Your answer is the listing, printed exactly as given.
DATA PROVIDED Block Start
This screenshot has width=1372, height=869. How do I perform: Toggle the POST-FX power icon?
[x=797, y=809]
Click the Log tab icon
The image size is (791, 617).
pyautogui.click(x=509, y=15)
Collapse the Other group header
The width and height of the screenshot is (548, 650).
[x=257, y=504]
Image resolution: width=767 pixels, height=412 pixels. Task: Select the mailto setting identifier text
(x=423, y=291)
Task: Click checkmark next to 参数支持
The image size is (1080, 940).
DATA PROVIDED Block End
## THE COMPLETED TASK
This screenshot has width=1372, height=869. How do I perform: Toggle the POST-FX power icon?
[x=797, y=809]
Click the Log tab icon
The image size is (791, 617).
pyautogui.click(x=509, y=15)
Collapse the Other group header
The width and height of the screenshot is (548, 650).
[x=257, y=504]
Image resolution: width=767 pixels, height=412 pixels. Task: Select the mailto setting identifier text
(x=423, y=291)
Task: Click checkmark next to 参数支持
The image size is (1080, 940).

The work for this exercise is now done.